◆ Provided material ◆
◇ ◇ ◇
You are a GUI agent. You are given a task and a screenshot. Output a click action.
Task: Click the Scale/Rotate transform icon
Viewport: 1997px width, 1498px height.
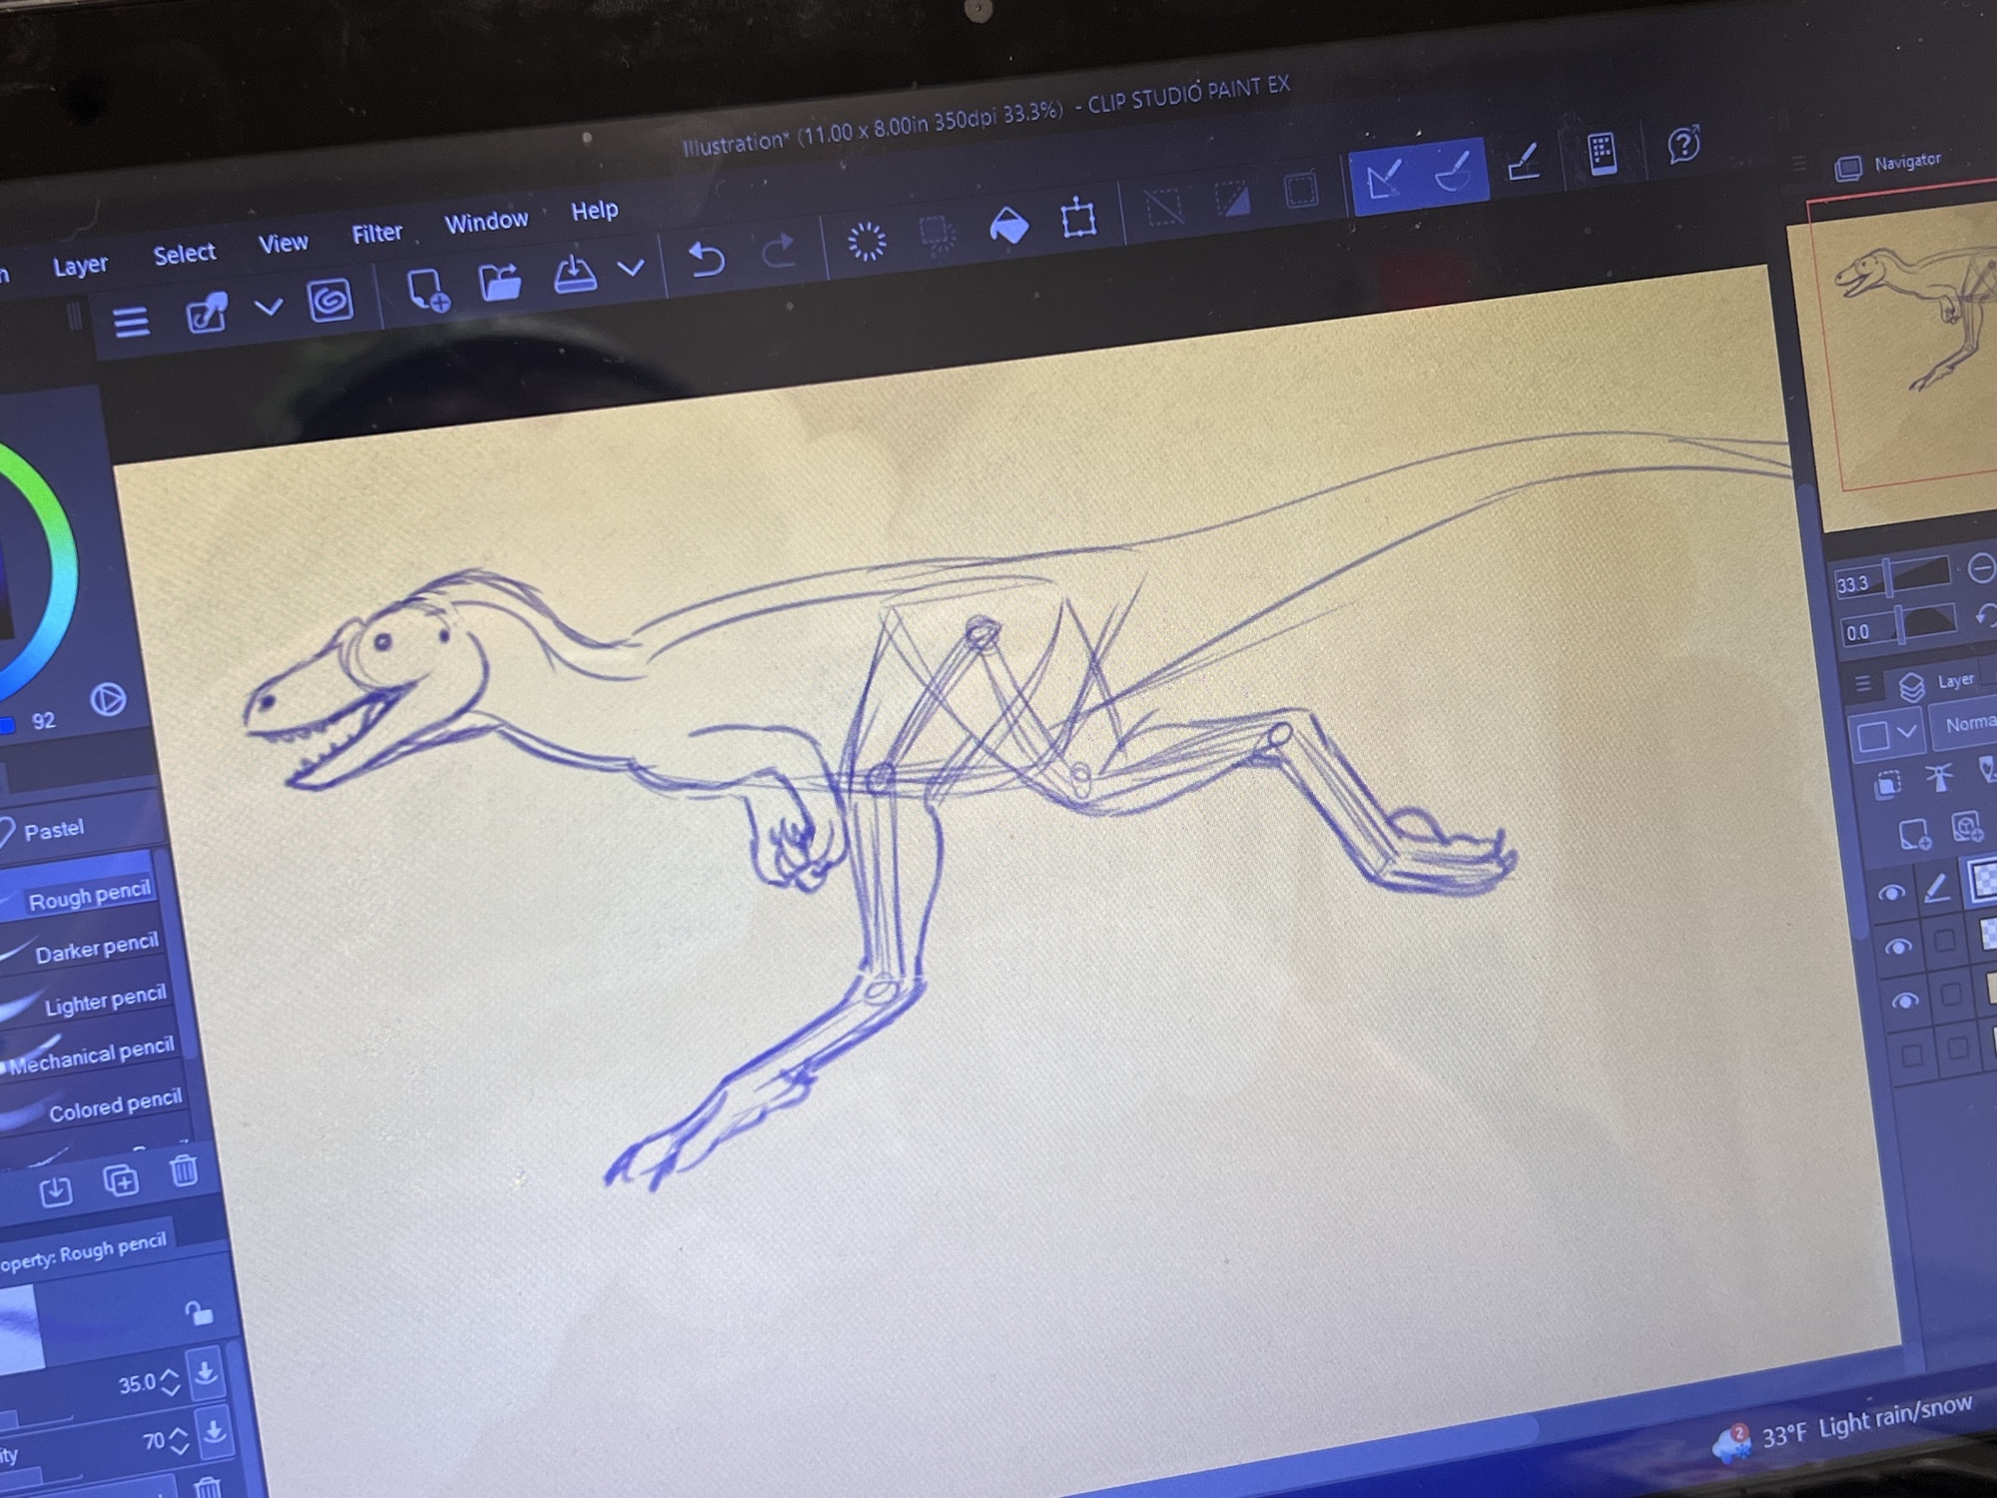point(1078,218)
◇ ◇ ◇
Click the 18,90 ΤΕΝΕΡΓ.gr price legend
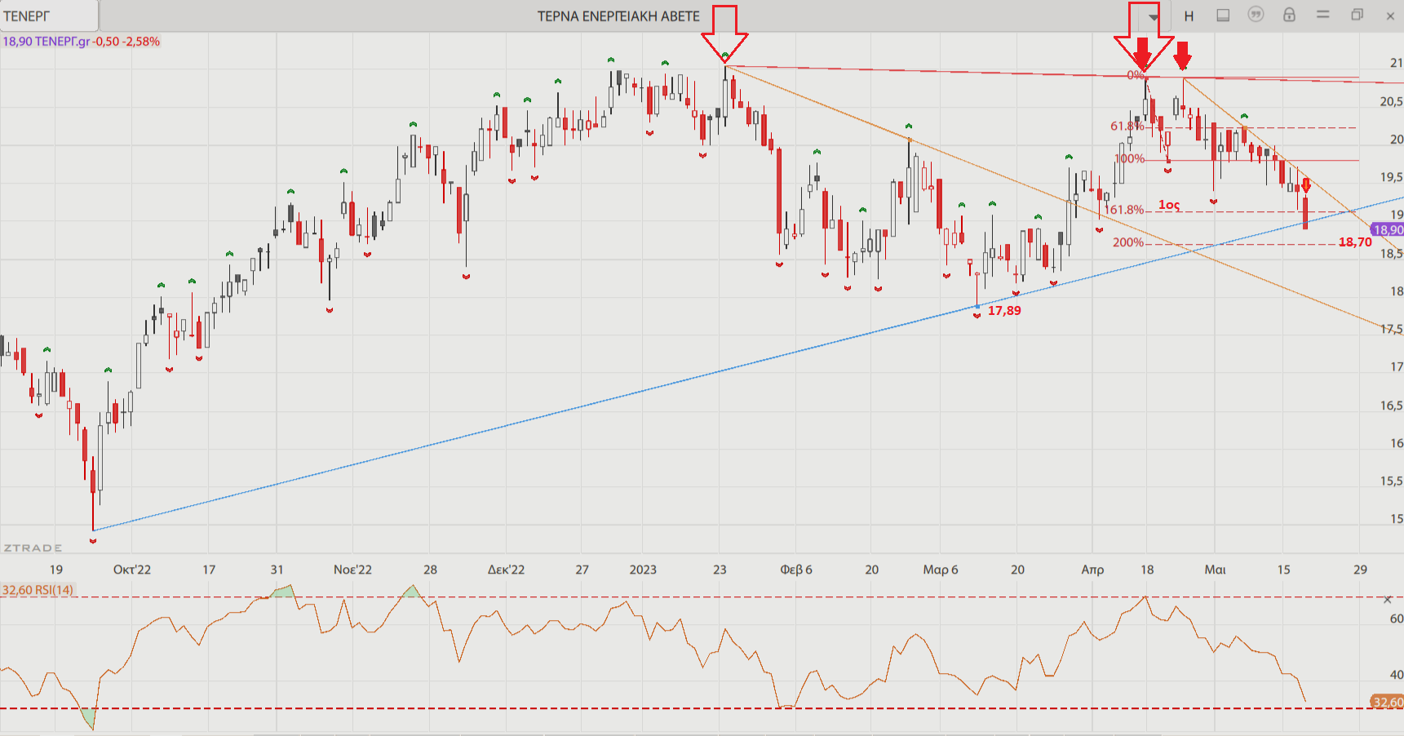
◇ ◇ ◇
◆ Your task ◆
Print verbatim the lines from the line with "You are a GUI" to the line with "point(1078,218)", including both, and omit the pictures.

◆ Answer to this problem ◆
You are a GUI agent. You are given a task and a screenshot. Output a click action.
Task: Click the Scale/Rotate transform icon
Viewport: 1997px width, 1498px height.
point(1078,218)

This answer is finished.